[Screenshot grounding data]
....................
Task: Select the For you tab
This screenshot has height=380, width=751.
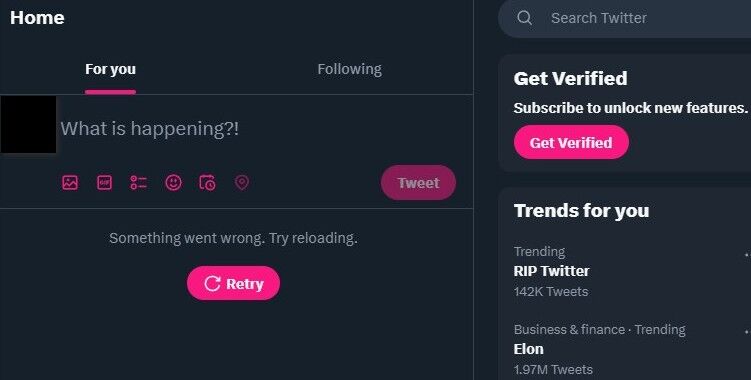Action: (x=111, y=69)
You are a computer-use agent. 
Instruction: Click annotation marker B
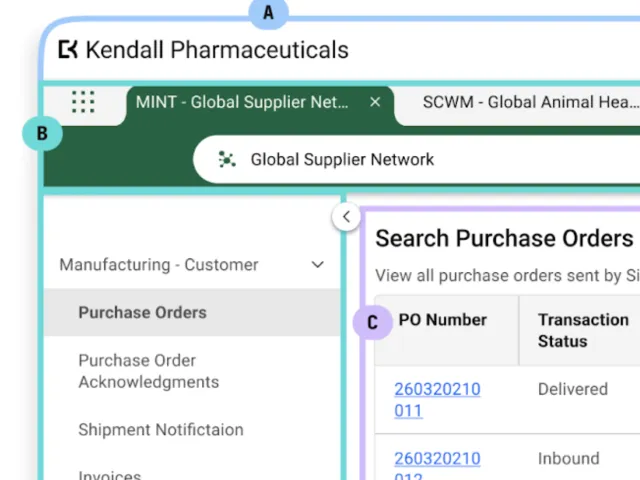click(42, 133)
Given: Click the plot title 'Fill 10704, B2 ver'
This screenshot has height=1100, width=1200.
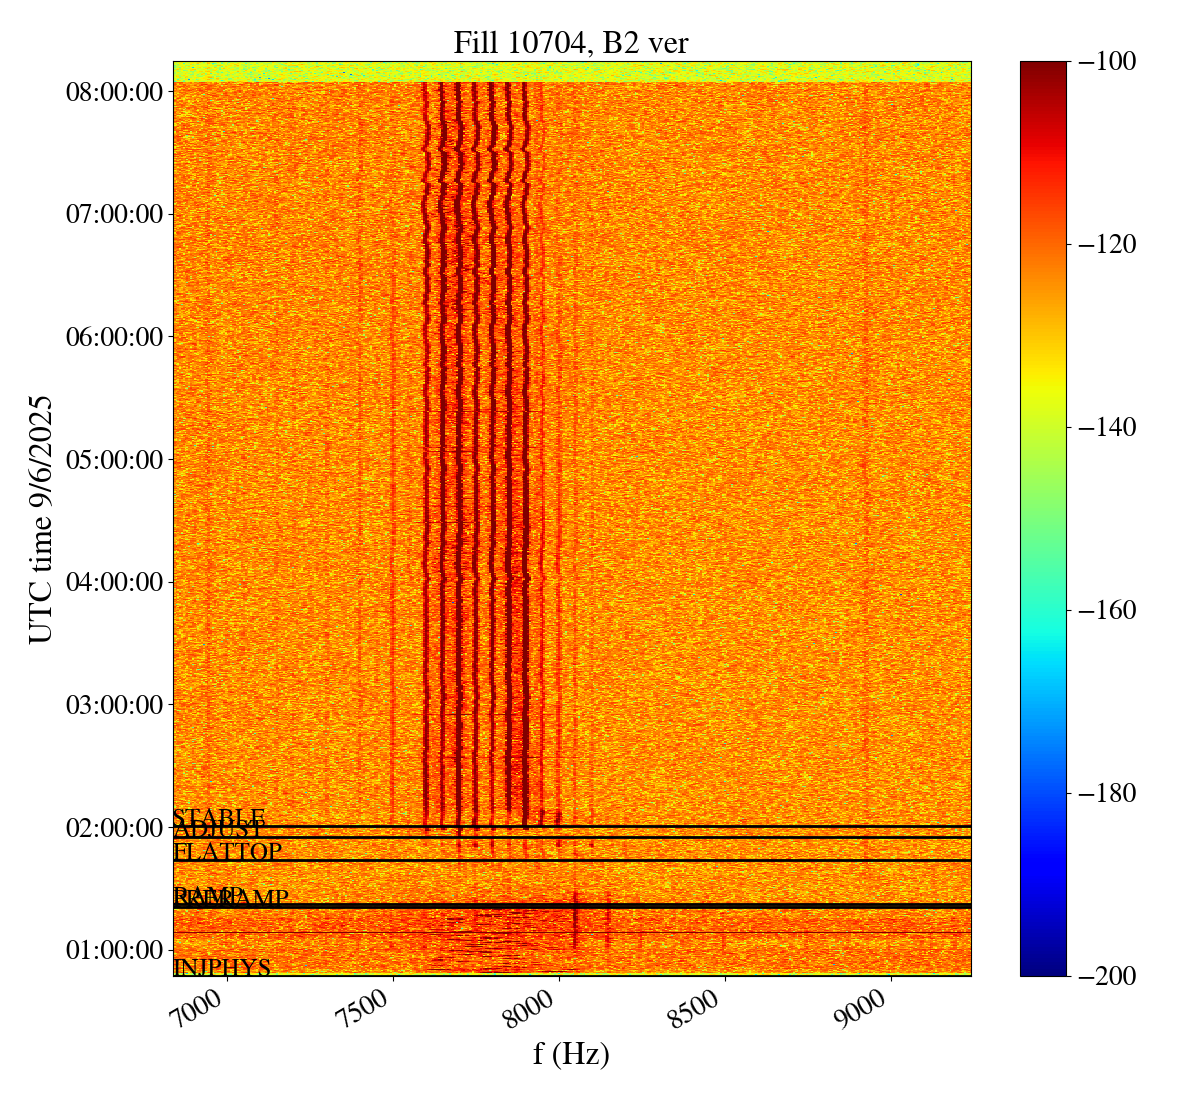Looking at the screenshot, I should point(571,42).
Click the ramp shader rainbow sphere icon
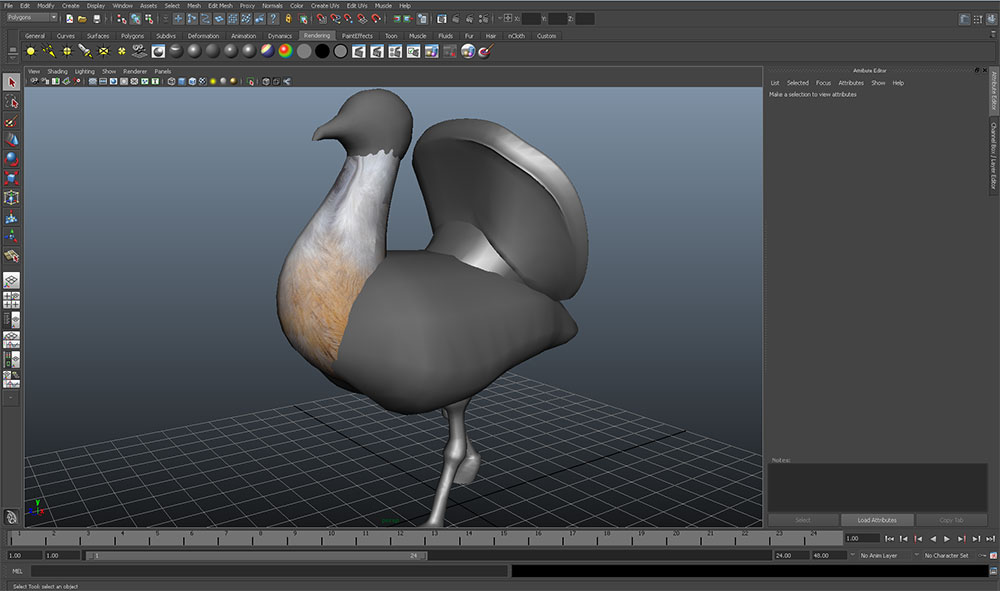This screenshot has width=1000, height=591. tap(285, 51)
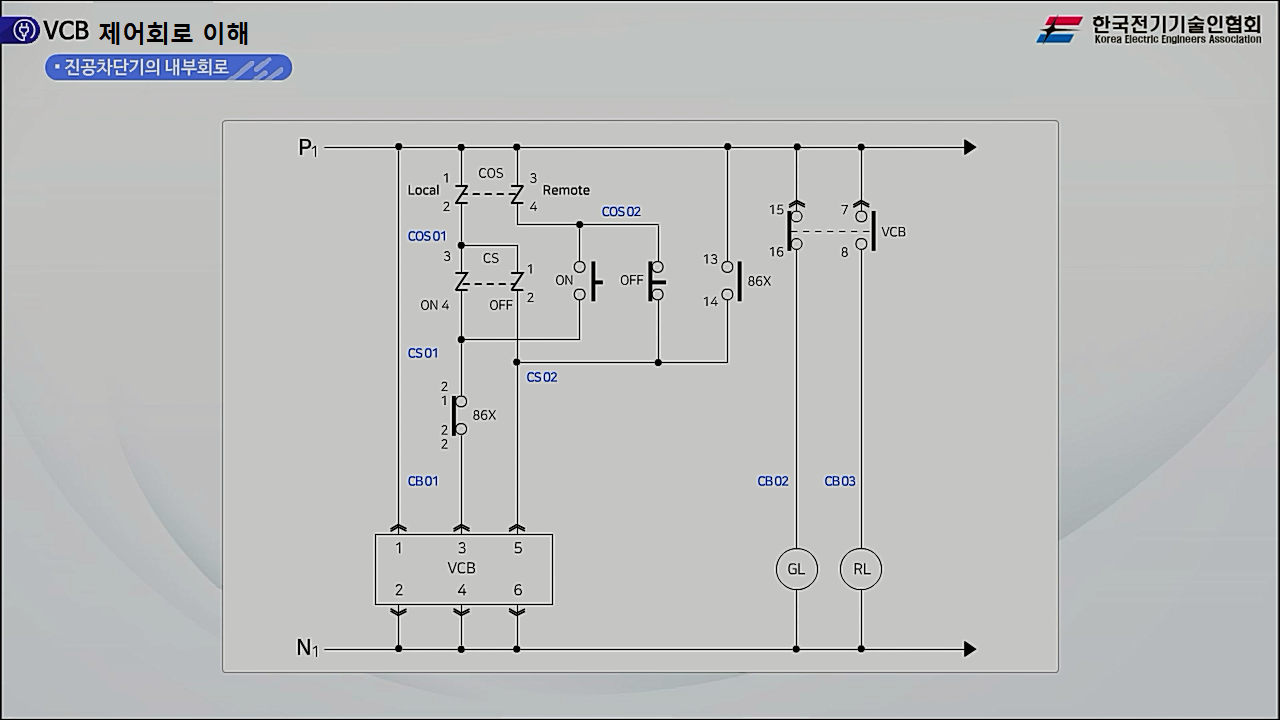
Task: Select the RL red lamp symbol
Action: (861, 569)
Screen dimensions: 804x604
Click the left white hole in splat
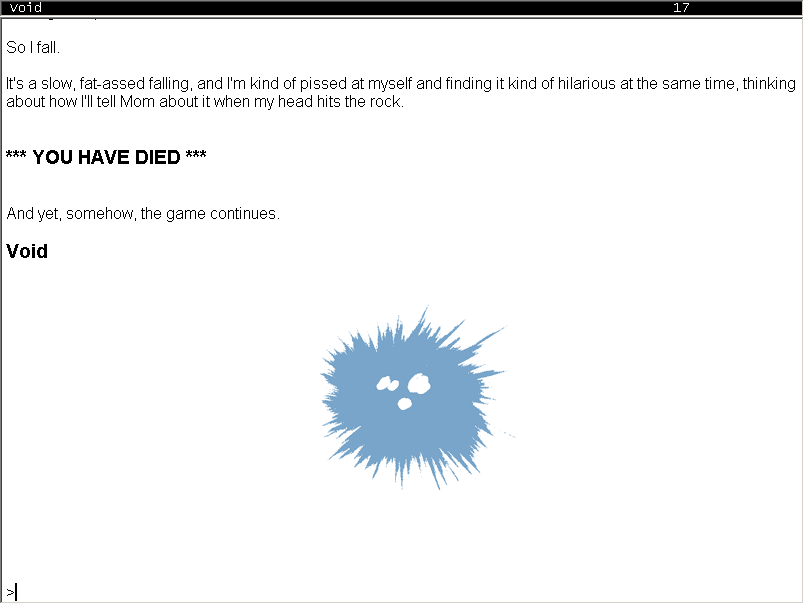point(386,383)
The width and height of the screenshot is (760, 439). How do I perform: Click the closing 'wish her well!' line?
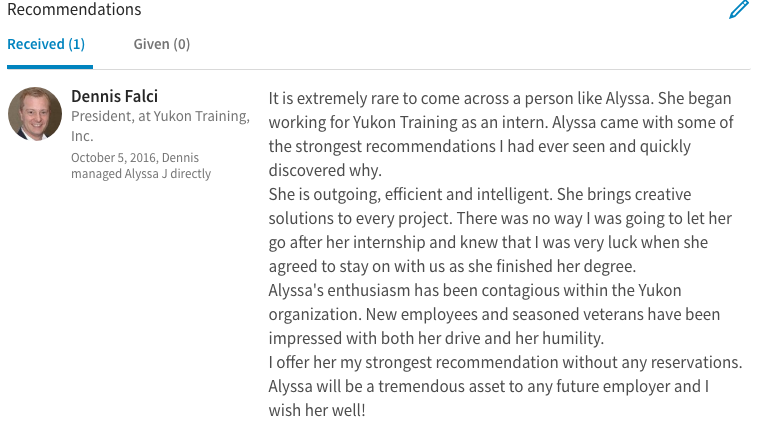(317, 410)
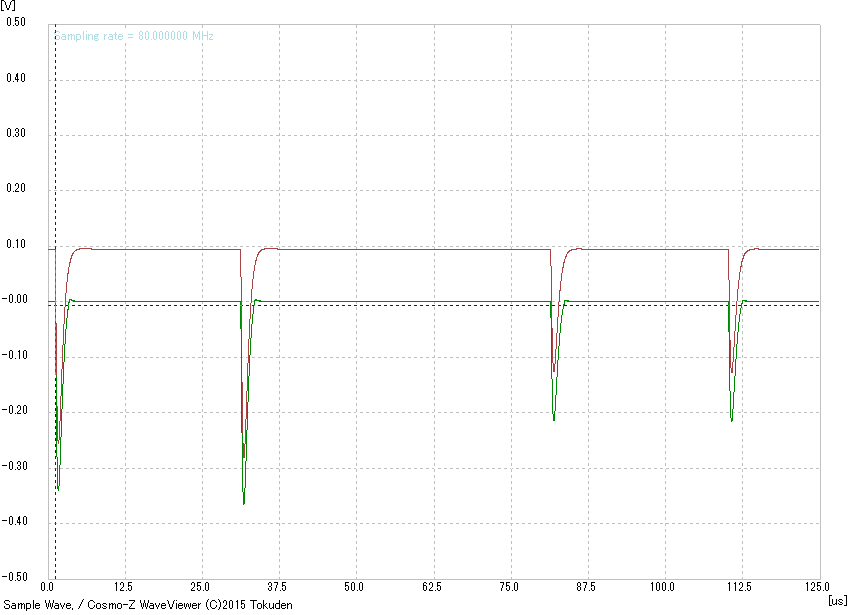Screen dimensions: 868x615
Task: Click the red trace flat top near 62.5 µs
Action: (x=433, y=249)
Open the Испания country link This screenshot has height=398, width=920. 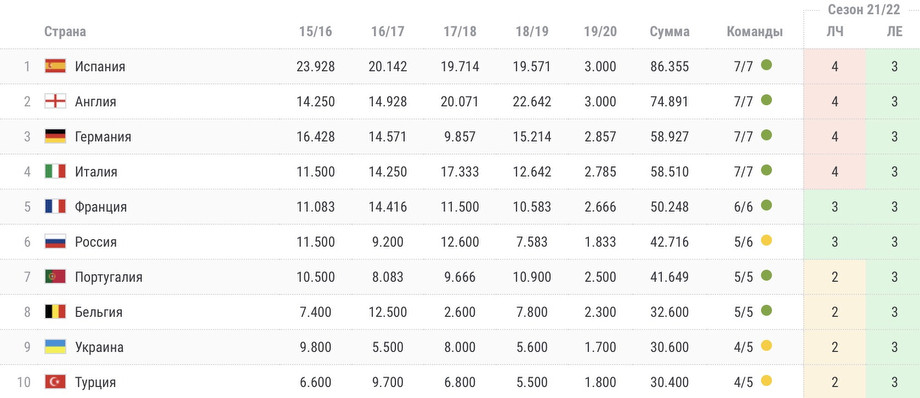point(100,66)
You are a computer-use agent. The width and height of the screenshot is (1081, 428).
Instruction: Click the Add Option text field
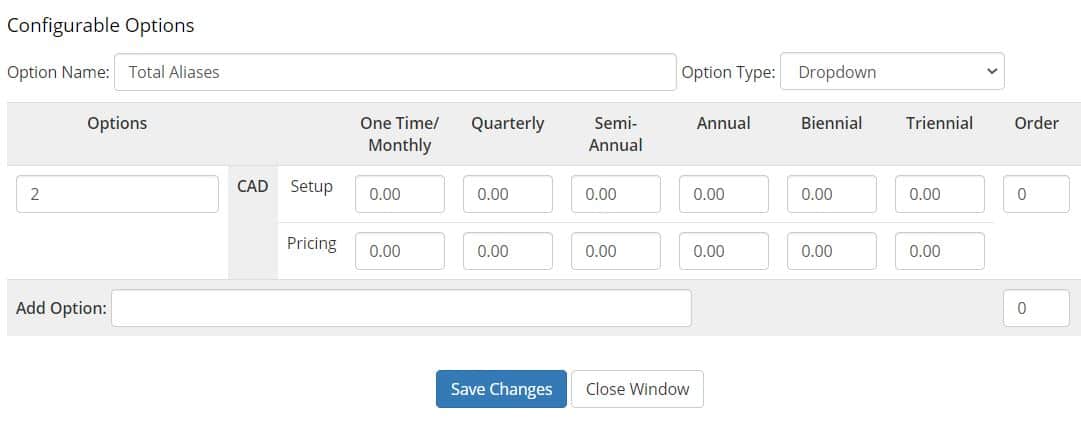(401, 308)
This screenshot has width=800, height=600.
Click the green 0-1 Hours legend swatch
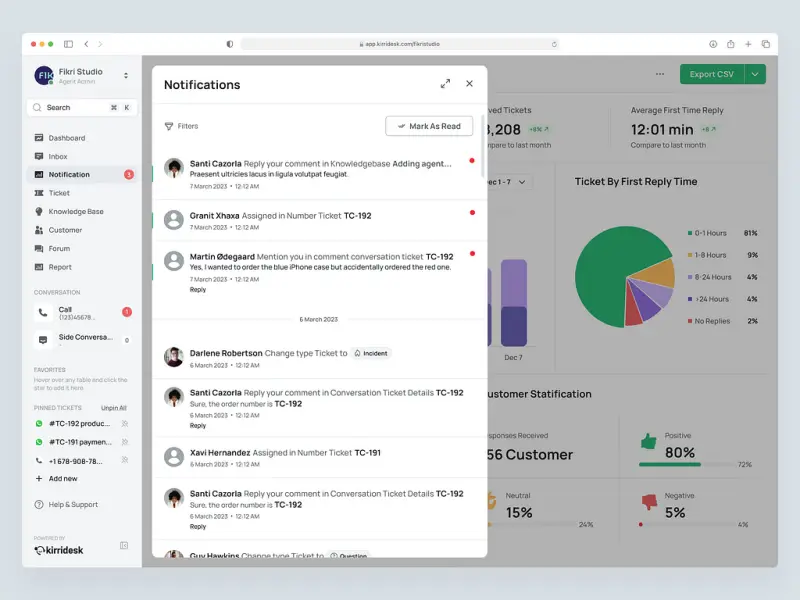(x=690, y=233)
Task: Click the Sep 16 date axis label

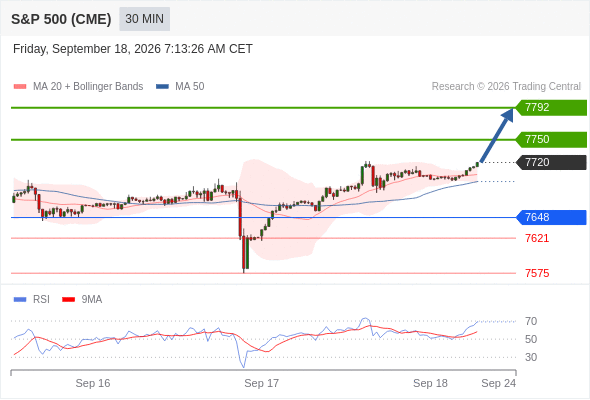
....................
▸ **What is expected**:
Copy each line of the records that contains the word "computer".

▸ **Exercise result**:
You are a computer-use agent. 
You are a computer-use agent. The width and height of the screenshot is (1081, 428).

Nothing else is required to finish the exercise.